Missing CGI.pm and Other Mysteries

CGI.pm, for all of its useful and amazing features, is just one of the many terrific Perl 5 modules that isn't included with the standard Perl distribution.
Guestbook Problems

I also received several notes from readers alerting us to two mistakes in the guestbook program in the January issue. Guestbooks, as we all know, generally contain more than one greeting from a user on a site. Thus, if we open the file using the Perl command:

   open (FILE, ">$filename") || &error_opening_file($filename);

we are asking for trouble, since the single > operator not only opens the file for writing, but destroys any information the file might have contained previously. The code should really have read:

   open (FILE, ">>$filename") || &error_opening_file($filename);
which means that we want to open the file named in $filename for writing, appending our new data to whatever might have been there before.
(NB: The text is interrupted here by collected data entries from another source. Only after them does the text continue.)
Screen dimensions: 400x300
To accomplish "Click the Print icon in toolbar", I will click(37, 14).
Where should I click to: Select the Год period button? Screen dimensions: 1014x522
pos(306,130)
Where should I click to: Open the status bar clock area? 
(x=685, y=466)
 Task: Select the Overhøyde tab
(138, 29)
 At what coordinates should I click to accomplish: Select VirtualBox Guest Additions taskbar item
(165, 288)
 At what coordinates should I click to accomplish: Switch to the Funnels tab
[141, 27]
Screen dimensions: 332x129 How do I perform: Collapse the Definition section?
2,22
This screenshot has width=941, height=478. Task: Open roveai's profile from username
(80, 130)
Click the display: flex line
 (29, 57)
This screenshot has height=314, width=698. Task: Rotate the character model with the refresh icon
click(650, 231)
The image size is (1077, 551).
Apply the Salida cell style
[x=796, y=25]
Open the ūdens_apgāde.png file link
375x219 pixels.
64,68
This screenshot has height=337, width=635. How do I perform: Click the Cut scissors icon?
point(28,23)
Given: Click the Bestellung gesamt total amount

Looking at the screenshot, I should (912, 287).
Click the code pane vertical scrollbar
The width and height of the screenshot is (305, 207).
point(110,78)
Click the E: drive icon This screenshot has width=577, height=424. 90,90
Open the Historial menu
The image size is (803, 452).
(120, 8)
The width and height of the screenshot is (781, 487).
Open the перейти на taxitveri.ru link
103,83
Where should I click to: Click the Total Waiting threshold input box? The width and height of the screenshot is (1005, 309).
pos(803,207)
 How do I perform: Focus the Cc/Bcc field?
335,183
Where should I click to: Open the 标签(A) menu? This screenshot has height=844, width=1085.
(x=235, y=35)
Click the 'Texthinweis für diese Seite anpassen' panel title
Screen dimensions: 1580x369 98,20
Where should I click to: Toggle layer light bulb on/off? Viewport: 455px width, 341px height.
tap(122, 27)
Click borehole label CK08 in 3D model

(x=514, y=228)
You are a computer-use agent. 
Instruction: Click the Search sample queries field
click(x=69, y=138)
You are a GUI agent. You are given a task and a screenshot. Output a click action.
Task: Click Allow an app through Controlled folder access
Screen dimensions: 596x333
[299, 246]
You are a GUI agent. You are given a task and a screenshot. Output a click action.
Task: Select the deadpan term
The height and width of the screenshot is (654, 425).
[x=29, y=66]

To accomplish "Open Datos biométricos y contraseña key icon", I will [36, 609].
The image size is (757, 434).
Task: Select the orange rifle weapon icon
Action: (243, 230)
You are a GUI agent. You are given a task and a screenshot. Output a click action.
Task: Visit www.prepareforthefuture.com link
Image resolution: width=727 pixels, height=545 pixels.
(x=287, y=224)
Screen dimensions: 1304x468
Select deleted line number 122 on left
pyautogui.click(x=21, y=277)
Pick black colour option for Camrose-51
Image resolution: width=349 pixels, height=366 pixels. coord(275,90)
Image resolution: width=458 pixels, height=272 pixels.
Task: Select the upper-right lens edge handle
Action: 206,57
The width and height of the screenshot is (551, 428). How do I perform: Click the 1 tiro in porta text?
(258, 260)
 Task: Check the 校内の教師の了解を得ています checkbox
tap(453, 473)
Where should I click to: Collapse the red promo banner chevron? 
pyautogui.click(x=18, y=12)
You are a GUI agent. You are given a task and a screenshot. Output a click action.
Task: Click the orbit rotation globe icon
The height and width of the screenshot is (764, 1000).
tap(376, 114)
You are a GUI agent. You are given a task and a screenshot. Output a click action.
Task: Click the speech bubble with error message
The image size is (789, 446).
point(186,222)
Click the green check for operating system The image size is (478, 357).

Note that the >> operator creates a file if none existed before, so you should feel free to use >> for file creation and appending.

The other problem in that program, which was noticed by reader Bill Holloway, had to do with this section of code:

   @names = $query->param;
   # Iterate through each element from the form,
   # writing each element to $filename. Separate
   # elements with $separation_character defined
   # above.
   foreach $index (0 .. $#fields)
      # Get the input from the appropriate HTML
      # form element
      $input = $query->param($fields[$index]);
      # Remove any instances of
      # $separation_character
      $input =~ s/$separation_character//g;
      # Now add the input to the file
      print FILE $input;
      # Don't print the separation character after
      # the final element
      print FILE $separation_character
         if ($index

Of course, since we have imported the HTML form elements into the @names array, we have to read them out of @names, and not out of @fields, which is what the above code does. Thus the line:

   $input = $query->param($fields[$index]);
should be replaced with:
   $input = $query->param($names[$index]);
as you can see in the corrected version of the program, which appears in Listing 1.

Individual Users and CGI Directories

Another reader, Maro Shim (writing from Korea), noticed something concerning what I said in the February issue about having to add a ScriptAlias or Exec directive to the HTTP server's configuration file each time a new CGI directory needed to be added. Maro points out that this means an administrator has to modify the files for each individual user.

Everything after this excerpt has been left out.